Andiamo avanti, allora.
«Stiamo sempre sulle prime righe. C’è scritto che l’accordo servirà per ritrovare la crescita, per creare posti di lavoro, per ridurre le disuguaglianze e scongiurare i pericolo di instabilità finanziaria. Sono sconcertato. I risultati saranno esattamente l’opposto. Rilegga punto per punto e s’immagini il risultato opposto. La crescita sarà abbattuta, il lavoro diminuirà, le diseguaglianze si accentueranno, eccetera ».

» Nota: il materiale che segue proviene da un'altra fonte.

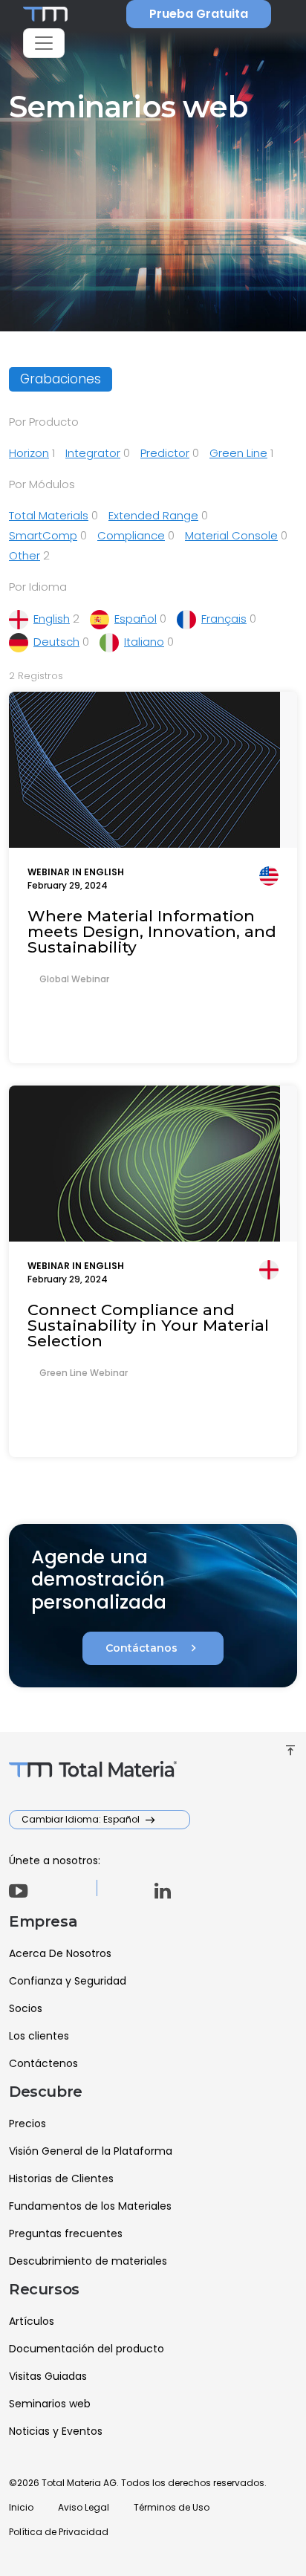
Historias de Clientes (61, 2178)
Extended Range (153, 515)
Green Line (238, 453)
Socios (25, 2008)
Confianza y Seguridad (67, 1980)
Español (135, 618)
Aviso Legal (83, 2507)
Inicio (21, 2507)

Però come negare che l’instabilità della Grecia costituisca un problema?
«Ma certo. Però il modo per risolverlo era tutt’altro. Lo sanno tutti: andava finanziato un grande piano di investimenti in Grecia senza inseguire una solidità fiscale che comunque era perduta, solo allora si poteva pensare alla crescita. Ora tutto diventa più difficile. Ma l’ha letto il paragrafo successivo?

Ancora?
«Legga con me. Il successo del piano richiederà “ ownership” delle misure da parte del governo greco. Vuol dire che Atene sarà padrona delle sue azioni e le deciderà liberamente. “Il governo perciò è pronto a prendere tutte le misure che riterrà opportune a seconda delle circostanze”. Quale menzogna. Per colmo d’ironia poche righe più sotto c’è scritto: “Il governo si impegna a consultarsi e concordare con l’Ue, l’Fmi e la Bce tutte le azioni rilevanti”. Eccola qui, la verità: a comandare sarà la Troika».

Perché Tsipras ha accettato?
«Perché non aveva scelta. Voleva tenere la Grecia nell’euro ma era ricattato dalla Bce che minacciava di confiscare tutti i risparmi bancari e lasciare il Paese sul lastrico».